Omit the pictures and reproduce the rest of the listing exactly.
╭──
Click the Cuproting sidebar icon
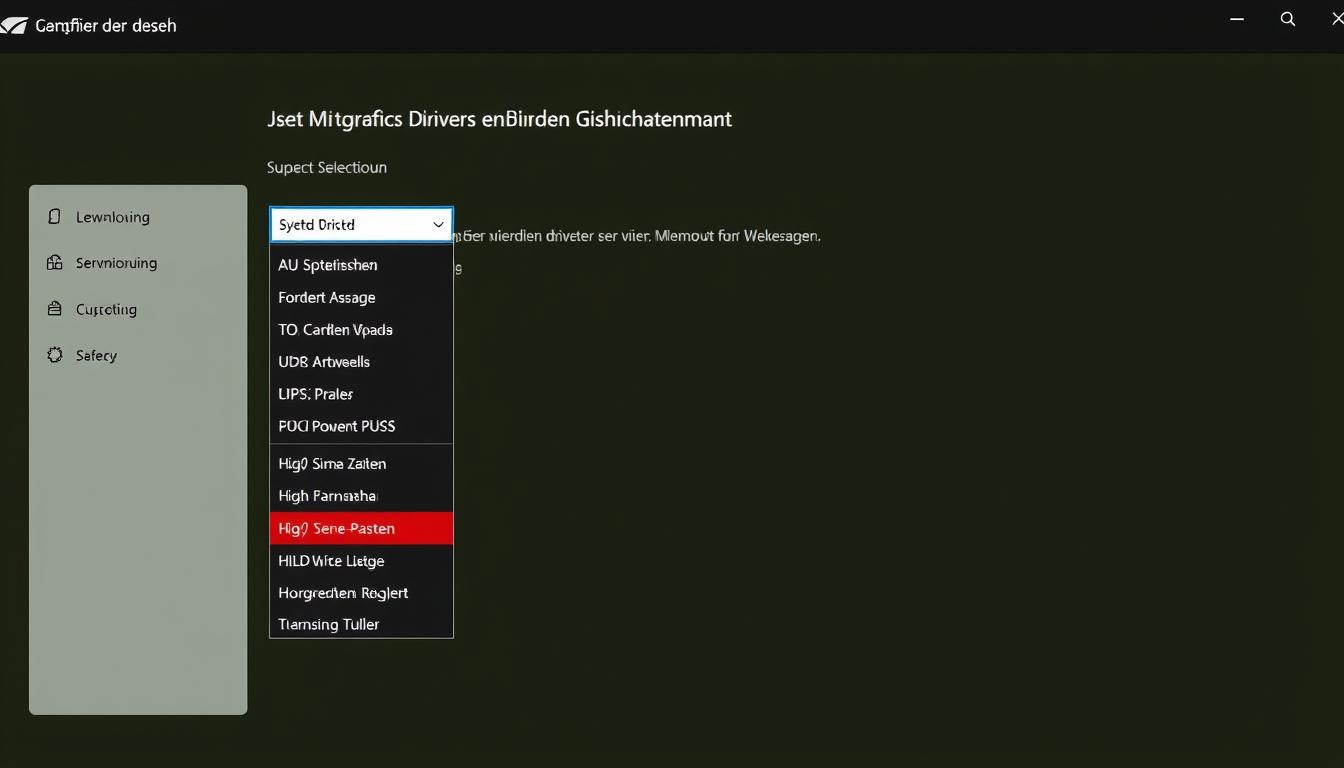The image size is (1344, 768). point(55,309)
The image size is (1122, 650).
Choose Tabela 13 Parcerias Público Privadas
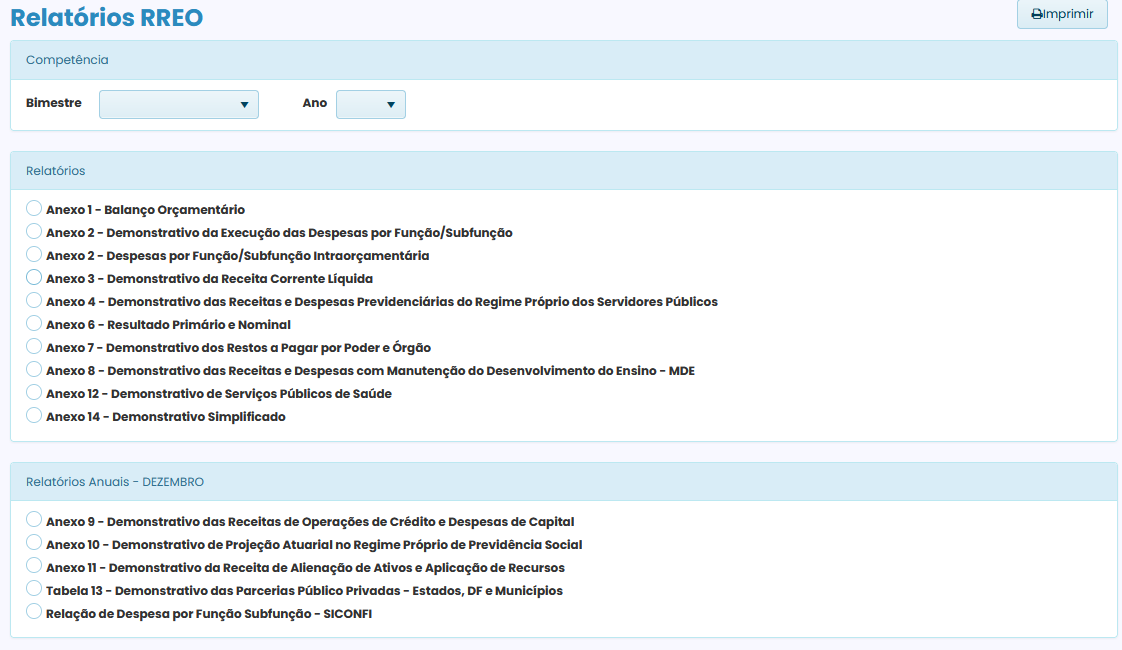pos(34,589)
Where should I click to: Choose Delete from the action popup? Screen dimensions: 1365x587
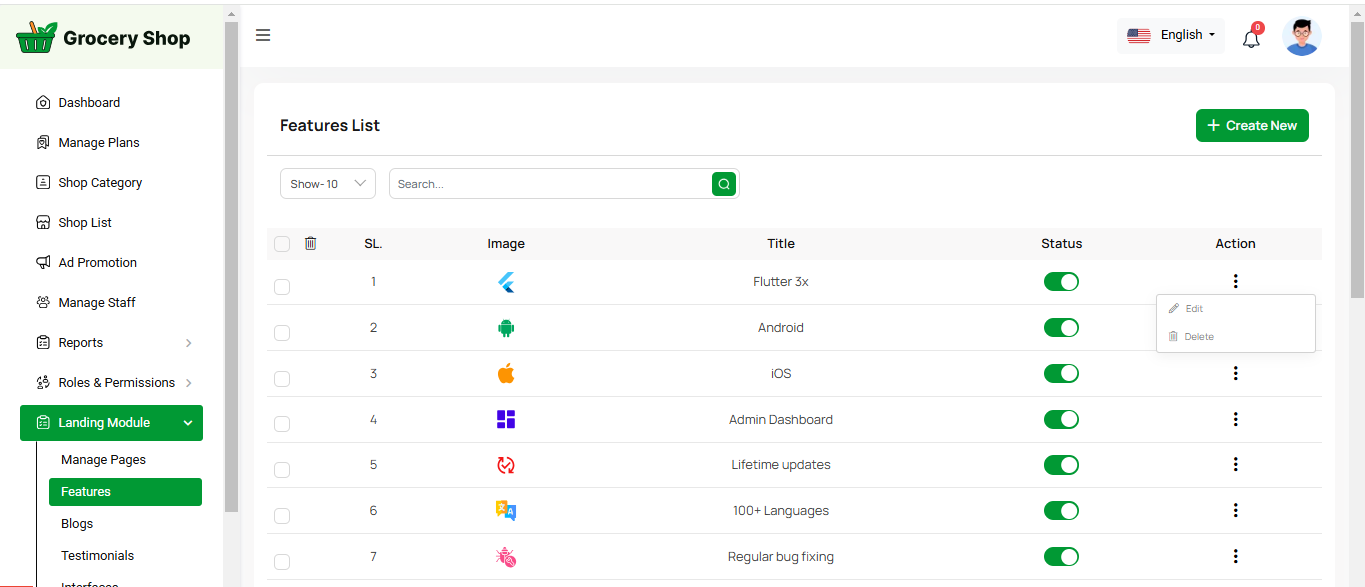1198,337
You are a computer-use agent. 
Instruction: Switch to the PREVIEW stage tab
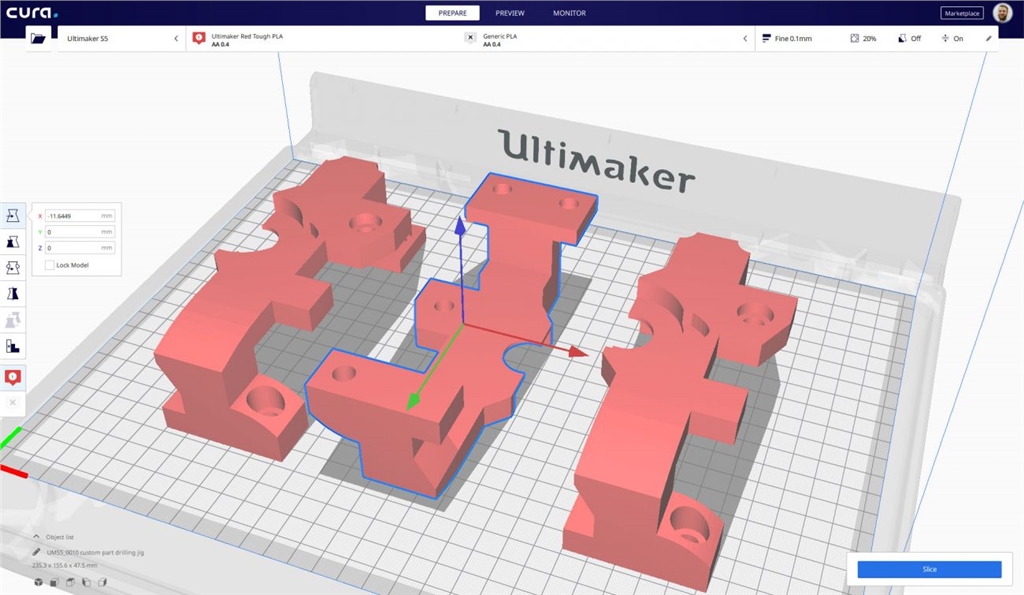coord(510,13)
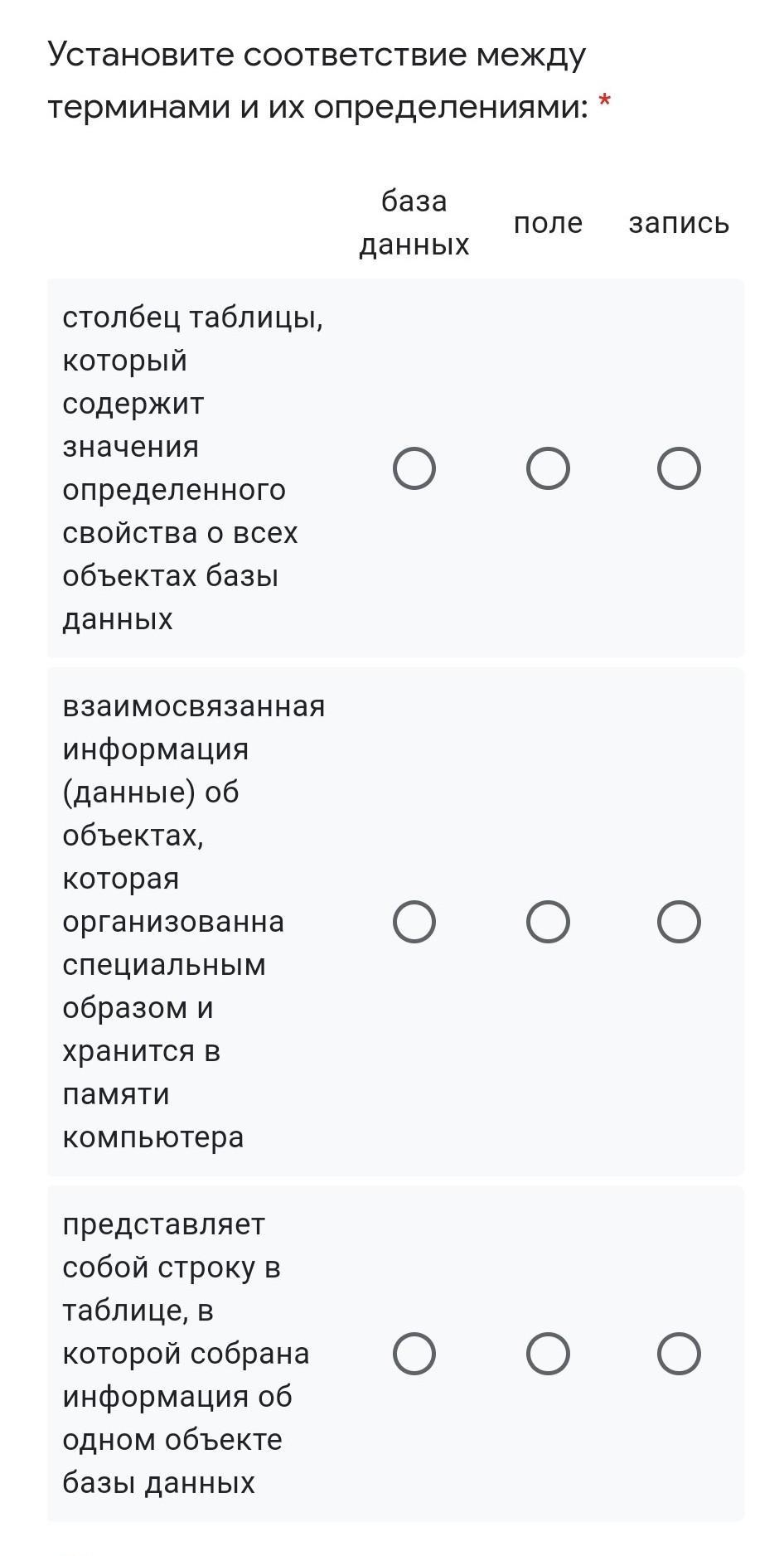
╰──
> [Expected answer]
Click the Cuproting sidebar icon
The image size is (1344, 768). point(55,309)
The image size is (1122, 650).
Choose Tabela 13 Parcerias Público Privadas
pos(34,589)
Where should I click to: Choose Delete from the action popup? Screen dimensions: 1365x587
1198,337
You are a computer-use agent. 
Instruction: Switch to the PREVIEW stage tab
coord(510,13)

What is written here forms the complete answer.